Why is it difficult?
The increasing number of devices connected to the internet demands high-capacity and robust backhaul links, which mainly consist of a network of optical fibers. The load on the optical backhaul links is expected to increase over the next decade. This brings the challenge of expanding the capacity of optical links to meet the increasing demand. The fundamental limitation on the capacity of optical links is deeply rooted in the underlying physics. There are five physical dimensions— time, frequency, space, quadrature, and polarization— that we can utilize to improve link capacity. Out of these five, only two– frequency and space—can scale by a factor of thousands. We can have large bandwidth on one side, and on the other side, we can create multiple parallel streams using space parallelism.
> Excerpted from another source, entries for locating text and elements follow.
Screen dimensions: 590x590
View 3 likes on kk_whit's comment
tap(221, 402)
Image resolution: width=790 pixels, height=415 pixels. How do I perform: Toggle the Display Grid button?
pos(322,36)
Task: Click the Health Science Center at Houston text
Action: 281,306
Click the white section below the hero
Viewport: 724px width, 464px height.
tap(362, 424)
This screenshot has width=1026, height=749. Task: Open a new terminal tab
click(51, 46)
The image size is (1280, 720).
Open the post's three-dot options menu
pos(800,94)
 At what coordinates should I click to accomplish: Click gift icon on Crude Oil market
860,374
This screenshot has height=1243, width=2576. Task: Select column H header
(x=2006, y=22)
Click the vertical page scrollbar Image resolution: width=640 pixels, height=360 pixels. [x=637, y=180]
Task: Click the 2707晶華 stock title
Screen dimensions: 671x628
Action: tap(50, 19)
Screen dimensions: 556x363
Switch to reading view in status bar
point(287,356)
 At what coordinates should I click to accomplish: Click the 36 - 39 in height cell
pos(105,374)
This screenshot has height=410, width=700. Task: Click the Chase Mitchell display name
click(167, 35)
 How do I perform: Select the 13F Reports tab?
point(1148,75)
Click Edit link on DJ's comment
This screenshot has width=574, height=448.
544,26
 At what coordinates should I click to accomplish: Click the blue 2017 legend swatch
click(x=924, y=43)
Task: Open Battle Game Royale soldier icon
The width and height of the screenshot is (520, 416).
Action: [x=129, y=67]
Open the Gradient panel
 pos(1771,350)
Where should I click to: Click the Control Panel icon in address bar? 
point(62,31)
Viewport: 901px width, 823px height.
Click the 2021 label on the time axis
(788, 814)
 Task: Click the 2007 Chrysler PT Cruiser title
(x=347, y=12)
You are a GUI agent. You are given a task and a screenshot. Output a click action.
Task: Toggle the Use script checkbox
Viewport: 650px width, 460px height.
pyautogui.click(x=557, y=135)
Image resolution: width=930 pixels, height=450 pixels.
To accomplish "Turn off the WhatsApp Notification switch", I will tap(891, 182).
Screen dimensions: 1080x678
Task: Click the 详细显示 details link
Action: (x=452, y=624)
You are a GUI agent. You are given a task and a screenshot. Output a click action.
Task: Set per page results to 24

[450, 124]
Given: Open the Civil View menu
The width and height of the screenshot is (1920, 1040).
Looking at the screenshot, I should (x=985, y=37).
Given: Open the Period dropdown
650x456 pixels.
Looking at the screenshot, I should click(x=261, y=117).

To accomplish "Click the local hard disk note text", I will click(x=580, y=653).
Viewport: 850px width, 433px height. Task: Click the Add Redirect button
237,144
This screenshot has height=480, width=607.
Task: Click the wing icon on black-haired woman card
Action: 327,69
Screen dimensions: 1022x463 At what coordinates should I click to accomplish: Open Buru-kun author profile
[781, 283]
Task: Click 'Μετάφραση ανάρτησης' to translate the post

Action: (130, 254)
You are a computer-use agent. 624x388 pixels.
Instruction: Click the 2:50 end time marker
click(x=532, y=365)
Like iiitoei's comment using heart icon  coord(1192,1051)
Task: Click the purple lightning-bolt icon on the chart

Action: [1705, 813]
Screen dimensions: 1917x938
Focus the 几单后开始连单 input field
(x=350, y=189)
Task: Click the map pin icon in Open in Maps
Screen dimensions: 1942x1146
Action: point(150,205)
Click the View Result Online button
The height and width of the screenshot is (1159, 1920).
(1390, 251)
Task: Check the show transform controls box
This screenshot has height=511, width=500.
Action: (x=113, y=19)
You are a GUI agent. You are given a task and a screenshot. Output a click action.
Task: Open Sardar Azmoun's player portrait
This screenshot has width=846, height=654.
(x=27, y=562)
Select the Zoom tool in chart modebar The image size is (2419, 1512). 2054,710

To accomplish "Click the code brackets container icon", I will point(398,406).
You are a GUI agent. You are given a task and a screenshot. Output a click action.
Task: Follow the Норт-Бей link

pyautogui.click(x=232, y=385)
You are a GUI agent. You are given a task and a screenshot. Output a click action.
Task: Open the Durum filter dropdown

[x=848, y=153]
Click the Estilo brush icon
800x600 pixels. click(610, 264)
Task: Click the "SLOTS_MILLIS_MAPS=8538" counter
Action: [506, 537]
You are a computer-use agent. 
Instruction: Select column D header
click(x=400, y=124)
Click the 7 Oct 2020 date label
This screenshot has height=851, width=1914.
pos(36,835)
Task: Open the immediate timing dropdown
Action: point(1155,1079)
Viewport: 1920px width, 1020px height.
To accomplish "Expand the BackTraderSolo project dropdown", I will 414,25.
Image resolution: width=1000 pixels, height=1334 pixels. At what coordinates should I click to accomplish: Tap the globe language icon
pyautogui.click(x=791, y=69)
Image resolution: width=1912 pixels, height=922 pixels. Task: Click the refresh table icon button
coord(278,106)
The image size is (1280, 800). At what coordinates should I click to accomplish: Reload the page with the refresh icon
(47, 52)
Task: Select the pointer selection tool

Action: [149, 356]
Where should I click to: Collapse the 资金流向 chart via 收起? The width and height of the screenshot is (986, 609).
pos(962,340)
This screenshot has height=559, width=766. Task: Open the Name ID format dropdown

Looking closer into these dimensions, we see that the bandwidth cannot be infinite, and high-frequency bands such as X-rays suffer from a fundamental limitation due to considerable energy harmful to the life form. This leads to the only scalable solution to lay down thousands of parallel optical fibers to increase capacity. The underlying challenge comes from the auxiliary electronics such as amplifiers, repeaters, and terminators connected to each parallel fiber. These electronics consume large power, increasing energy per-bit and leading to a major bottleneck in increasing optical link capacity.
What is the impact?
High capacity optical backhaul network has a huge potential to meet the demand of increasing network traffic. Most internet traffic comes from the end-user devices connected to the network via WiFi or LTE link. As the wireless technology improves to 5G and beyond, there will be an intensive increase in high bandwidth applications such as video streaming, virtual reality, gaming, vehicular communication, etc. These applications would rely upon a high-capacity and robust backhaul network of optical fibers.